Stephen Johnson

Position title: Associate Professor, Comparative Biosciences


Phone: School of Veterinary Medicine

Lab Webpage:
Johnson Lab


Gestational intermittent hypoxia (GIH) alters breathing of neonatal offspring

Sleep disordered breathing (SDB) and obstructive sleep apnea (OSA) during pregnancy are growing health concerns because these conditions are associated with adverse outcomes for newborn infants. SDB/OSA during pregnancy exposes the mother and the fetus to intermittent hypoxia. Direct exposure of adults and neonates to intermittent hypoxia causes neuroinflammation and neuronal apoptosis, and exposure to intermittent hypoxia during gestation (GIH) causes long-term deficits in offspring respiratory function. However, the role of neuroinflammation in CNS respiratory control centers of GIH offspring has not been investigated. To address this question, pregnant rats are exposed to daily intermittent hypoxia during gestation (G10-G21). Neuroinflammation in brainstem and cervical spinal cord is evaluated in P0-P3 pups that are injected with saline or lipopolysaccharide (LPS; 0.1 mg/kg, 3 h). In CNS respiratory control centers, GIH attenuates the normal CNS immune response to LPS challenge in a gene-, sex-, and CNS region-specific manner. GIH also alters normal respiratory motor responses to LPS in newborn offspring brainstem-spinal cord preparations. These data underscore the need for further study of the long-term consequences of maternal SDB on the relationship between inflammation and the respiratory control system, in both neonatal and adult offspring.

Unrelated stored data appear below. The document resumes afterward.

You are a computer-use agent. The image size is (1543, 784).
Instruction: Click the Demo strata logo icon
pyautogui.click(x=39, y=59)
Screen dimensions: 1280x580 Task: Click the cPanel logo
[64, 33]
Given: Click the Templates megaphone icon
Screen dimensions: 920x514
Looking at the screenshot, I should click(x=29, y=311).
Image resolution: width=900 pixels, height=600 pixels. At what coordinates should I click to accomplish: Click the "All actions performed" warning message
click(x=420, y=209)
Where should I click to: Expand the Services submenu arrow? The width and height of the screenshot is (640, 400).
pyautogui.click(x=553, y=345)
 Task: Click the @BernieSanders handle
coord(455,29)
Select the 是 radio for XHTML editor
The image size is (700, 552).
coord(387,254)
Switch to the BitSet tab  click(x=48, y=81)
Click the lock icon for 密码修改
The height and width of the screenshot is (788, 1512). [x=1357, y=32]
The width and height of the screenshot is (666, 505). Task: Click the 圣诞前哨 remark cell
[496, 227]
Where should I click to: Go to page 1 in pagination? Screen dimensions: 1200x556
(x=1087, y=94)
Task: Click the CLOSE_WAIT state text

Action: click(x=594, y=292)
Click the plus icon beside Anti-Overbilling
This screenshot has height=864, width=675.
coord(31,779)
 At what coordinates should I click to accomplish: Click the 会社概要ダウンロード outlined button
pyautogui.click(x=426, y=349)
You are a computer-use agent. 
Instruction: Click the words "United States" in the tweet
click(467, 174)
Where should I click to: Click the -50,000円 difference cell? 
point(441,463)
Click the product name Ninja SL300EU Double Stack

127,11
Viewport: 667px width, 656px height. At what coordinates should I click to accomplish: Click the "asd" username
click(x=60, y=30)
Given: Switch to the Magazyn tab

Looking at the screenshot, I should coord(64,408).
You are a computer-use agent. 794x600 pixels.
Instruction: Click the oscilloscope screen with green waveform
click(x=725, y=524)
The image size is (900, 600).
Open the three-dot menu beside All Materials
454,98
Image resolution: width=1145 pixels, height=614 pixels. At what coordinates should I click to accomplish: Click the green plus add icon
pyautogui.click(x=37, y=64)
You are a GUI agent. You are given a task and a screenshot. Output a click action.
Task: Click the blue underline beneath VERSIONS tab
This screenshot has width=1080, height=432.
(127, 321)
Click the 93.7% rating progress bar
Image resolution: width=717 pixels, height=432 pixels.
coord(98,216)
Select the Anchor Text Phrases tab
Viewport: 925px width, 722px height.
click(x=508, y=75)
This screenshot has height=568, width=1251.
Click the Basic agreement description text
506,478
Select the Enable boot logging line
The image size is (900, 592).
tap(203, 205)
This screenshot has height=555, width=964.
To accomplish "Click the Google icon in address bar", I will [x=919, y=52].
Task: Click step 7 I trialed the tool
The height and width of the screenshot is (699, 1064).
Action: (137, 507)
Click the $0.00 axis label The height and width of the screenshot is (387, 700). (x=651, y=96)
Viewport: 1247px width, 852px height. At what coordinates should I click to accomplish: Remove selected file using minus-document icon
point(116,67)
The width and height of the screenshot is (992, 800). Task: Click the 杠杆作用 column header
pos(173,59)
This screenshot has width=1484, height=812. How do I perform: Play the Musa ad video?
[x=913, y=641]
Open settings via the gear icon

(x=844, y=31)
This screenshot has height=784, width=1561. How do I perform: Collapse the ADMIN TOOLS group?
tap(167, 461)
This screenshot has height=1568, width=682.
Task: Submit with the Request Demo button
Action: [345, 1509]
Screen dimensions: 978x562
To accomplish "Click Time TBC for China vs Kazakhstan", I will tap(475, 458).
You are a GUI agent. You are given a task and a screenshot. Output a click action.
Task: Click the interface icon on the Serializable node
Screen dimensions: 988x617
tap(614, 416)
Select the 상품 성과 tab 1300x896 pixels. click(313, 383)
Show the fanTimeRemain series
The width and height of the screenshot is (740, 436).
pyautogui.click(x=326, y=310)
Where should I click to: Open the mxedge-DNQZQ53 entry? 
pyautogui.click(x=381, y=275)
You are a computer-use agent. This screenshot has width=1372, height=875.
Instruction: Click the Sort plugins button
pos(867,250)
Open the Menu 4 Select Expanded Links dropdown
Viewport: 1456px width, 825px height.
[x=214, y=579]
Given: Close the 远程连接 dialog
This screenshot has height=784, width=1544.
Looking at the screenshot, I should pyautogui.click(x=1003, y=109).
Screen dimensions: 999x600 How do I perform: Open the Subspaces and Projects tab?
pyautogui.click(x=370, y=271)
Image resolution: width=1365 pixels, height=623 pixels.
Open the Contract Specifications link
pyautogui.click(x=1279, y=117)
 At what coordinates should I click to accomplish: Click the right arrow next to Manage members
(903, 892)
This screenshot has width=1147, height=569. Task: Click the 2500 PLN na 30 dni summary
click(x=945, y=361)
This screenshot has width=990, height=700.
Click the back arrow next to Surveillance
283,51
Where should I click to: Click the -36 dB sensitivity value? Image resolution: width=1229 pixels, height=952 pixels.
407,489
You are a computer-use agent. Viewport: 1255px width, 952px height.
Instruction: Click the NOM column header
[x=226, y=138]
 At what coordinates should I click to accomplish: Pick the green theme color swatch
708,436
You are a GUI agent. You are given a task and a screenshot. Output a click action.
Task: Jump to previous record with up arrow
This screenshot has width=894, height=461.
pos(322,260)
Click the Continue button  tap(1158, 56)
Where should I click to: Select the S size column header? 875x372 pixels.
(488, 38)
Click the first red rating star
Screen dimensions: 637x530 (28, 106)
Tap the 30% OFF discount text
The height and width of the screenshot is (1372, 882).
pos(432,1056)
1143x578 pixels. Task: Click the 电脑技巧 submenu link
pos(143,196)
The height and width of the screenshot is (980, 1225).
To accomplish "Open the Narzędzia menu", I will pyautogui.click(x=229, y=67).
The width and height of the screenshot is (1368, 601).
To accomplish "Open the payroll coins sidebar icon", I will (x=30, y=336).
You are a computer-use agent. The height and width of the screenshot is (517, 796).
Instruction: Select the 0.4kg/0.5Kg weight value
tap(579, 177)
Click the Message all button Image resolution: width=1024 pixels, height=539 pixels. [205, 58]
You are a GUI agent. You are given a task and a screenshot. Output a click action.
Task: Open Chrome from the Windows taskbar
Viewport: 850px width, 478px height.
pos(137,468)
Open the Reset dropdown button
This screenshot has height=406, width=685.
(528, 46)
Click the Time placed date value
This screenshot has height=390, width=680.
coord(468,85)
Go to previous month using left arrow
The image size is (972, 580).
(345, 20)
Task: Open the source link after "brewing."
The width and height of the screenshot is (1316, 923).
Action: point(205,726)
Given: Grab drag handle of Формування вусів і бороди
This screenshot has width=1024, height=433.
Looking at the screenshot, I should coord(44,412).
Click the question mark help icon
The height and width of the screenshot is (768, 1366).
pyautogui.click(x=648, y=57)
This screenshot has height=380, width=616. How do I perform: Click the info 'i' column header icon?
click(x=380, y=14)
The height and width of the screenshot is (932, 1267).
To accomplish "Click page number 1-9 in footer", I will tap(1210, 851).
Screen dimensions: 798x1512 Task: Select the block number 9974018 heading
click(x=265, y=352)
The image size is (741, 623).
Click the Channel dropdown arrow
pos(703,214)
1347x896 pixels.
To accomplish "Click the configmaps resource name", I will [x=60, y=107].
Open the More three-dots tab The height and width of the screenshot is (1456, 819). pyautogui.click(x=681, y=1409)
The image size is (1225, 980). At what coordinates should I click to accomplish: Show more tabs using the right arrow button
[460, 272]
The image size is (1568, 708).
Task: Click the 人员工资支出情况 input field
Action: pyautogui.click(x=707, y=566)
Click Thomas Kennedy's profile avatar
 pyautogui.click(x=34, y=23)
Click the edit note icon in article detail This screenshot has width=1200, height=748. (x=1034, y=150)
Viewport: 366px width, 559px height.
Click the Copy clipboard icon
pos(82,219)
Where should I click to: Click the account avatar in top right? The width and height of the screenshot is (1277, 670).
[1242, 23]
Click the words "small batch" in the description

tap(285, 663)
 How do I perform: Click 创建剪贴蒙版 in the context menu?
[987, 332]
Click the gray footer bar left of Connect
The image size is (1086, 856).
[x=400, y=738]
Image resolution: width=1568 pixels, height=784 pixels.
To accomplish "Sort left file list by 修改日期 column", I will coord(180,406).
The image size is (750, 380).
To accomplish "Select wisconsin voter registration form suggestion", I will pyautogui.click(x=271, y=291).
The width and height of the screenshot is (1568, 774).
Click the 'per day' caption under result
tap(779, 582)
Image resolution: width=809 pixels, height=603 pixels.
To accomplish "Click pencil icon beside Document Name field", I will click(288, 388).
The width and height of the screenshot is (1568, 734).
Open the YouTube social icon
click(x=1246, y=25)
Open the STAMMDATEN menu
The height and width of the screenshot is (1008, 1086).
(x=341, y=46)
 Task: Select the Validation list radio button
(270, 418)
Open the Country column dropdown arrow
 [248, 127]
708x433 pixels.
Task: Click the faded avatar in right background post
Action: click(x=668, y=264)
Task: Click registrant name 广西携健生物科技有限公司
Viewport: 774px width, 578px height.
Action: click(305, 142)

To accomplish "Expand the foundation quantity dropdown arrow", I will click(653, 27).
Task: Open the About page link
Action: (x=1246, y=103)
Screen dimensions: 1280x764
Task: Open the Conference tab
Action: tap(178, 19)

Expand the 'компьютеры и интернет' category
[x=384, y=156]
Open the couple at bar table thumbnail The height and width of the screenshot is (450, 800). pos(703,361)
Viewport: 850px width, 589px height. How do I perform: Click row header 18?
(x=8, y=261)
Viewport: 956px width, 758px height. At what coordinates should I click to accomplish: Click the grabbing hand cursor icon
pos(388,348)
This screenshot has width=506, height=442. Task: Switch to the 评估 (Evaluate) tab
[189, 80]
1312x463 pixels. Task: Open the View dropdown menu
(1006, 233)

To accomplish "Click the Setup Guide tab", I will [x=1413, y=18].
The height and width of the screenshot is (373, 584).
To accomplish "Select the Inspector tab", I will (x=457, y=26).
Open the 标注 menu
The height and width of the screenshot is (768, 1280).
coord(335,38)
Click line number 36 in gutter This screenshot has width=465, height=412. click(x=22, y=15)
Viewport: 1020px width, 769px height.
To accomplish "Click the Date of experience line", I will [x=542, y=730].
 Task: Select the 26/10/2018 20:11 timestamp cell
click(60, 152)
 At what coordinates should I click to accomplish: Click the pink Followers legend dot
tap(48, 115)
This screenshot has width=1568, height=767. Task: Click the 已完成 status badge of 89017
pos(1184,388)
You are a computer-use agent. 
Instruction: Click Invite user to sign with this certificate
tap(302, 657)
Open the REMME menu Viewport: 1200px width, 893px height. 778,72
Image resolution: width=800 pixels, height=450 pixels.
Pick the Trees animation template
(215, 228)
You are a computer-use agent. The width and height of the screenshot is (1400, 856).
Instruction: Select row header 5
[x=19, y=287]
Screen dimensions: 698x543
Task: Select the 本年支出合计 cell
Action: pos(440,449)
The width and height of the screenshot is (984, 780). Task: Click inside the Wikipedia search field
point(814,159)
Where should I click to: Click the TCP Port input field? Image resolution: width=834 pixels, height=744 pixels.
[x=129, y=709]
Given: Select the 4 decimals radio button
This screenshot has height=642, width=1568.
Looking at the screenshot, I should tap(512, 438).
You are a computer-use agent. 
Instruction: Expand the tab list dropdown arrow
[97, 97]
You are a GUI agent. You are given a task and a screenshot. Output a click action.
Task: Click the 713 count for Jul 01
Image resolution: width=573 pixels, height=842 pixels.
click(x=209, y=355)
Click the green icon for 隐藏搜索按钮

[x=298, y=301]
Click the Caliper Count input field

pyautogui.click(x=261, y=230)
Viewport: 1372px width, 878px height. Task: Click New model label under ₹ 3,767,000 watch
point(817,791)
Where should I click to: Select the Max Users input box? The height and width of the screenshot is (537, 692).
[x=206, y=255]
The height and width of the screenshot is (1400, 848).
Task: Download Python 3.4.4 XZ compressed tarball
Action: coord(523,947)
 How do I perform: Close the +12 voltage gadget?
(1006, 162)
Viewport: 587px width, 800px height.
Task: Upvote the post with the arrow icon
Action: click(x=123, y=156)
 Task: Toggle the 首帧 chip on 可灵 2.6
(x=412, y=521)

• Johnson SM, Randhawa KS, Epstein JJ, Gustafson E, Hocker AD, Huxtable AG, Baker TL, Watters JJ. Gestational intermittent hypoxia increases susceptibility to neuroinflammation and alters respiratory motor control in neonatal rats. Respir Physiol Neurobiol Epub ahead of print, 2017.

Respiratory Rhythm Generation and Neuroplasticity – How does neuroinflammation alter breathing?

Breathing is a rhythmic motor behavior produced throughout our entire lifetime, but how neurons in the brainstem generate this behavior is not known. Also, breathing is highly modulated and can undergo long-lasting changes in rhythm frequency and motor output following activation of specific neurotransmitter receptors (respiratory neuroplasticity). We study isolated brainstems from neonatal rats and induce long-lasting increases in respiratory frequency (frequency plasticity) and long-lasting increases in spinal motor output (long-term facilitation). To test whether neuroinflammation alters respiratory neuroplasticity, neonatal rat pups are injected with lipopolysaccharide (LPS) to induce inflammation, and then isolated brainstems are tested to determine if respiratory neuroplasticity is altered.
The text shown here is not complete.